Here is a visual diagram for test case 2:

Click for image

For this problem, here is a good explanation for the same — link, I have just used an example to explain the same :)

First of all, for each Robber -

  • we need to find the max possible steps we need to make to escape all the searchlights.
  • If we can make all robbers move horizontally, such that the min x-coordinate of robbers is > max x-coordinate of search lights, or vertically min y-coordinate of robbers is > max y-coordinate of search lights, all robbers can escape.

So instead of focussing on getting the min steps, we break our problem into two axes, and concentrate on X and Y axis separately.

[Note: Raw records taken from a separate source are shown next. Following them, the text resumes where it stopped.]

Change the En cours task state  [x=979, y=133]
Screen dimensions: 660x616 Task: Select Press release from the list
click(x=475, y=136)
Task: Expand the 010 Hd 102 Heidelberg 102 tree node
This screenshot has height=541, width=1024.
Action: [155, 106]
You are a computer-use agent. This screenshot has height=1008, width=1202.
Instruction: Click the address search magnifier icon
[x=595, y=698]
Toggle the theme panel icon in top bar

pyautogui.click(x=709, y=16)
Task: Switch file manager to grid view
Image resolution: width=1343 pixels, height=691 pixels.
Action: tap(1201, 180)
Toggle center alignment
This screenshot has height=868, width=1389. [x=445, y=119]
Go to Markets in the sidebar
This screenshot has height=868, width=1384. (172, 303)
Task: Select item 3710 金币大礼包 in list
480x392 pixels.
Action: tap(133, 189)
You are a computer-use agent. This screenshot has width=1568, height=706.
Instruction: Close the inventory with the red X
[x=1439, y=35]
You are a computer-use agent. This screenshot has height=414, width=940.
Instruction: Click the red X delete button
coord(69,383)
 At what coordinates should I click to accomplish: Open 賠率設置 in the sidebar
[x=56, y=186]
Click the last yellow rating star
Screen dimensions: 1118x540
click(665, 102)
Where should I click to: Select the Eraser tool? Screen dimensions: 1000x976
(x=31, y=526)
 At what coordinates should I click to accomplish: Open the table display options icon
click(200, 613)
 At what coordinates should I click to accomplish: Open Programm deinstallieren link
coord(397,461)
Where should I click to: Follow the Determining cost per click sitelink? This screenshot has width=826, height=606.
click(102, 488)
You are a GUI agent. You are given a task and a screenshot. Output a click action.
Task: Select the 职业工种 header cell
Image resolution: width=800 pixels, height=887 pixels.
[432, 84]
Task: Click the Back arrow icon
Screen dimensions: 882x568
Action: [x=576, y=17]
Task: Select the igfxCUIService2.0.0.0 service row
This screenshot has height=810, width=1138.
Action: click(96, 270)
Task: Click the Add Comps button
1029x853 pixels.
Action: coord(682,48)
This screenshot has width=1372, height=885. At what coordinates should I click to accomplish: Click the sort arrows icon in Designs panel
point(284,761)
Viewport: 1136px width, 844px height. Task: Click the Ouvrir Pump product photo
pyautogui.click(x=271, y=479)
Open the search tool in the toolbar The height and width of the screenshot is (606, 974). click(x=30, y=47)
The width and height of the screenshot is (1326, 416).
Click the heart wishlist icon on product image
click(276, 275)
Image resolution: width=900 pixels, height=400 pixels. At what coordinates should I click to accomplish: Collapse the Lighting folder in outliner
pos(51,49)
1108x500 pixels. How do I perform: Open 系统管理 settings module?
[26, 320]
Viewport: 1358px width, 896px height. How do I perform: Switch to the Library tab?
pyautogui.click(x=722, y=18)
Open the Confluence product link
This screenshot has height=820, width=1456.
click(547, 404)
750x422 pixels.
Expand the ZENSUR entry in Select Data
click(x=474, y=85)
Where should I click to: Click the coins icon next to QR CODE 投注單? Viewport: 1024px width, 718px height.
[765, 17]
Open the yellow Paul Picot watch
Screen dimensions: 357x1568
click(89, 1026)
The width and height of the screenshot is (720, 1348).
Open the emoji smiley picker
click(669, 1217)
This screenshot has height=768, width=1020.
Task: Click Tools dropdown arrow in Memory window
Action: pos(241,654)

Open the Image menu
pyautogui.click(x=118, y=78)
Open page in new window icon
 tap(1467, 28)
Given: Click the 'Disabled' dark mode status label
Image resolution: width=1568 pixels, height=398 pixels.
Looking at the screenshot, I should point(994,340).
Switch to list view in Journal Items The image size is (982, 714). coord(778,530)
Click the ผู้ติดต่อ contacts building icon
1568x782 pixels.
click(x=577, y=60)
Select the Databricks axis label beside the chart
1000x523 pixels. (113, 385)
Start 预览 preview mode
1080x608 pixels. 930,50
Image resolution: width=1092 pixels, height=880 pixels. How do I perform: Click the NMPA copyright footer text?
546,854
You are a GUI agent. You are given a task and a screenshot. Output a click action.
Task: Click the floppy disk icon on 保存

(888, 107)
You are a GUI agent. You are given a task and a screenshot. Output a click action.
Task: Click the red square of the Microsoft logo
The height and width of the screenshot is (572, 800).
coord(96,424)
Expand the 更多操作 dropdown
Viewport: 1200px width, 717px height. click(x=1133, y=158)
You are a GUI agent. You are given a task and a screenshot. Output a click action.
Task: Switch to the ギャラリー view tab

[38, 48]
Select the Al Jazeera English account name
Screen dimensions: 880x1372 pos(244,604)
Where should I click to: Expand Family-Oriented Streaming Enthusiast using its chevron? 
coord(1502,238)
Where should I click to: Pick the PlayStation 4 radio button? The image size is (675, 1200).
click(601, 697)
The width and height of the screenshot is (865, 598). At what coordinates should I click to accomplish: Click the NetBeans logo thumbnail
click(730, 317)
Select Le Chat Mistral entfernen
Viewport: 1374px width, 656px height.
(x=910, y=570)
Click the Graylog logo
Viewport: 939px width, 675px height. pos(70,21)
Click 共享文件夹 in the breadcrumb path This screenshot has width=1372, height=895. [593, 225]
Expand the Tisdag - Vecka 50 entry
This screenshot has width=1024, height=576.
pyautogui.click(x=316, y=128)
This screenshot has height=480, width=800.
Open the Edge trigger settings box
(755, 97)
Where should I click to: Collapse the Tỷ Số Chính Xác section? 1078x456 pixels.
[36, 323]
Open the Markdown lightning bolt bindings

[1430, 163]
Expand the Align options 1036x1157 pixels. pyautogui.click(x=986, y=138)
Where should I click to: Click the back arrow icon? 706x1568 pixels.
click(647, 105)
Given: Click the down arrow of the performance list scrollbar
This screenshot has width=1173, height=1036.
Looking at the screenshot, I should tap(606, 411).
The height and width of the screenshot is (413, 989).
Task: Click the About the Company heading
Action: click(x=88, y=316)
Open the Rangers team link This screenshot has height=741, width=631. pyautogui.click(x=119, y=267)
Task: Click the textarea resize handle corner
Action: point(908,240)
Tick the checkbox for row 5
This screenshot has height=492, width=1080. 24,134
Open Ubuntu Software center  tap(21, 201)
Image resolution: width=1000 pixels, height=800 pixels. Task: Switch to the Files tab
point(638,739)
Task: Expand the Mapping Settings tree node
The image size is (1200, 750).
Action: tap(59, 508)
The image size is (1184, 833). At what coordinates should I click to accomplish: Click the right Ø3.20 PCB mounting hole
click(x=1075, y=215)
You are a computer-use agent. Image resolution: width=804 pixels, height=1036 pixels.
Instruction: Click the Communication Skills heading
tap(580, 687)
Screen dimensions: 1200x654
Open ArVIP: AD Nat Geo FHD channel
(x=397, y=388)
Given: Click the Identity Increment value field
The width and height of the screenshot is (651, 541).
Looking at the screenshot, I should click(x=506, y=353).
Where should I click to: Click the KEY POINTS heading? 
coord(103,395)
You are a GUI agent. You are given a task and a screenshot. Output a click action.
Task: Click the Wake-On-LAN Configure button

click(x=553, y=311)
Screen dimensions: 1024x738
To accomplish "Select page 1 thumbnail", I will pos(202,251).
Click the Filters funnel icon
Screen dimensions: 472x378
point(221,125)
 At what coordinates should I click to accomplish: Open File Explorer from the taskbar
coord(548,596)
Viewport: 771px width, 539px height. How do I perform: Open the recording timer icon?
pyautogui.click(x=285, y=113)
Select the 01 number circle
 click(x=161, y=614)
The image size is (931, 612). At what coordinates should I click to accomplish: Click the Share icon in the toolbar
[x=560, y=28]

Let i denote the ith Robber and j denote jth Searchlight. Here a[i], b[i] coordinates of ith Robber, and c[j], d[j] the coordinates of the jth Searchlight.

For each Robber

  • we want to find dx = c[j] - a[i], dy = d[j] - b[i] and if dx>=0 then we can say the searchlight is ahead of robber. If not, we know that the robber is ahead of searchlight, and we don't need to care about ith Robber.
  • If dx>=0 we know for sure, if we move ith Robber by delta steps, 0 <= delta <= dx rightwards, then we still need to move dy + 1 to escape the jth searchlight. So we can create an events array events, which would store the max amount of vertical steps required by all robbers, such that all the robbers can escape at point dx.
Constructing the events array

So finally, we have, for each dx, max amount of steps required to free all the robbers. Note the value of events[dx] denotes the max possible steps required vertically, so that all robbers can escape all the searchlights.

We dont update all the values from [0, dx] with the vertical steps required, because else we would TLE, as TC would be — O(N * M * dx). Use this resource to learn more about line-sweeps.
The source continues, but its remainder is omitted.